Do Birds Watch Us Back?

Do Birds Watch Us Back?

I took an Eastern Religions class my freshman year of college. The professor, a wonderfully woodsy adjunct, talked about his experience of nature experiencing him. 

That was needlessly complicated. Let’s try again. 

My wonderfully woodsy adjunct spoke of hiking and how, if you’re paying attention, you can sense the animals around you reacting to your presence. The birds call a bit differently, the squirrels chatter more, and there is more rustling in the underbrush. In reflection, I think he was referring to being aware of our impact on the world and how we should remember that we are visitors to the woods. That we are interrupting countless lives with our presence and to act accordingly. 


There are times in stillness when a bird perches on a branch very near me. 

It was a hot morning. The mist had long burnt off, and I sensed that the birds were slowing their activity down. I stopped under a tree that, in early July, still offered a semblance of cool. I stood and waited with no real intent. Then, the soft flurry of wingbeats. I could tell there was a small presence above me.  

In my early days of bird watching I learned some valuable lessons about controlling movements. Once, early on I thought I’d seen a kingfisher in a tree. That’s a fuckin kingfisher I exclaimed loudly. The bird flew off before I could identify it. Lesson learned.

So, I stood stock still. Then, very. slowly. turned on my heel until I was facing the tree. And there it was, not more than six or seven feet from me, a Ruby-crowned Kinglet. 

One tidbit that I learned early on from a good friend and fellow birder is just how hard it is to determine the size of birds, especially when they are on their own. The combination of movement, distance, and no reference point makes it very difficult to gauge how big or small a bird is.

Let me tell you, Ruby-crowned Kinglets are tiny. Like, super small. Like, 4-inches-long and weighing-as-much-as-a-US-nickel small.


It’s always an odd experience for me to be so close to something so fragile yet so full of life. I think there is the pure physicality of the situation that stands out. The dissonance of me, a full-grown human being so close to a bird that could easily fit in the palm of my hand with room to spare. 

It’s also rare, for me at least, to be that close to a wild animal. I know I’m a visitor in its home. To be graciously received by proximity is something unique. If our wonderfully woodsy adjunct is correct, nature responds to our presence. Then surely nature returning to its normal activity is a sign of welcome, right? 

I know this is a lot of projection on my part. But I also wonder at just how big of a world these tiny creatures inhabit. We tend to think of wild animals as acting purely on instinct, or, as one textbook famously put it, “the so-called ‘four Fs’: fighting, fleeing, feeding, and mating.” 
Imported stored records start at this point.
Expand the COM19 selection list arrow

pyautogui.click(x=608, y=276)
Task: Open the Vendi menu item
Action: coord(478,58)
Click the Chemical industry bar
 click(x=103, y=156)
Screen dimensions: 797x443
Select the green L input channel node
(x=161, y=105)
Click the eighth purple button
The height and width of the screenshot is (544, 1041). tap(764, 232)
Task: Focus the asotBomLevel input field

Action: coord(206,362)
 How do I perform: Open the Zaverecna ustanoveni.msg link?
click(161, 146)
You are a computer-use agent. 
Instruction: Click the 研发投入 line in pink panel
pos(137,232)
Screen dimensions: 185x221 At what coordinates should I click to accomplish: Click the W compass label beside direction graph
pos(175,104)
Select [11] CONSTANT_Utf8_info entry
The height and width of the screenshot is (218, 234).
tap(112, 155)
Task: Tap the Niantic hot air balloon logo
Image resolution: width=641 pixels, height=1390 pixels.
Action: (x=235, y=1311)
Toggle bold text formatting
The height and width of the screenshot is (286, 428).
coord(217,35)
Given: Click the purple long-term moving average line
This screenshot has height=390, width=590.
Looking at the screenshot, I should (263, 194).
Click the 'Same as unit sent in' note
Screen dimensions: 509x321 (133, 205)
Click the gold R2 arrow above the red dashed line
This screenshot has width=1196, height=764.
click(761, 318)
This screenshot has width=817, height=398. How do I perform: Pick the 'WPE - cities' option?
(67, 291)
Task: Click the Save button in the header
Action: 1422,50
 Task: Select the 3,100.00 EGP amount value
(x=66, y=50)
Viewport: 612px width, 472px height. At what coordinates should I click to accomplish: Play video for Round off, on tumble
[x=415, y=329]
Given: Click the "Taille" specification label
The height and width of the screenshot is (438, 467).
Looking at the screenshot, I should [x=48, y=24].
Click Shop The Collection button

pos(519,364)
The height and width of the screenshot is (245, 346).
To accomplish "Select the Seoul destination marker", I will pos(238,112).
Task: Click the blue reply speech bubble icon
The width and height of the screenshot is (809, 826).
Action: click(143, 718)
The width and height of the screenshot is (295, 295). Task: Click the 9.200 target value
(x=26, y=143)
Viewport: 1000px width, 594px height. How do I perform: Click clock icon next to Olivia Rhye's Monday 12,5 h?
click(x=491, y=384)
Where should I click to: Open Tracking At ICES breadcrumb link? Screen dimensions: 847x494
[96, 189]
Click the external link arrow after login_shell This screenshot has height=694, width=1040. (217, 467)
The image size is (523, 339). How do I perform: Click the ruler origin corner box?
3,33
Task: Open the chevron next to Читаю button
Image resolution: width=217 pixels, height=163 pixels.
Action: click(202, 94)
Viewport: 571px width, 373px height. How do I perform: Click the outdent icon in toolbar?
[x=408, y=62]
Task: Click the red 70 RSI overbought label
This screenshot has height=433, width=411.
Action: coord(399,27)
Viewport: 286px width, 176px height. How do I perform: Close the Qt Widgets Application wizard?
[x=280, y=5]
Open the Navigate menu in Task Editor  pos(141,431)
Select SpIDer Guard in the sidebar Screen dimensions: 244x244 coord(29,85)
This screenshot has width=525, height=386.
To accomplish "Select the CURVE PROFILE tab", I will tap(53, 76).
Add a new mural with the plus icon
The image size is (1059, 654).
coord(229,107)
But I believe there is more—that a bird’s experience of the world is much broader than we can imagine. We know corvids play; we know that Phoebes return to the same nest with the same mate year after year. Just think how much we don’t know of the richness and fullness of their lives.   


I stood there for maybe five or six minutes, just watching the tiny little bird hop from branch to branch. It seem unconcerned I was so close and just went about it’s day. After five or six minutes, it was clearly time to be somewhere else. The little bird took flight and disappeared in the branches of a tree across a field. 

I watched the tangle of swaying green leaves even though the bird was well out of sight. I silently thanked the bird for its time, for being so close, and continued on my way to disappear into my own tangle of swaying green leaves.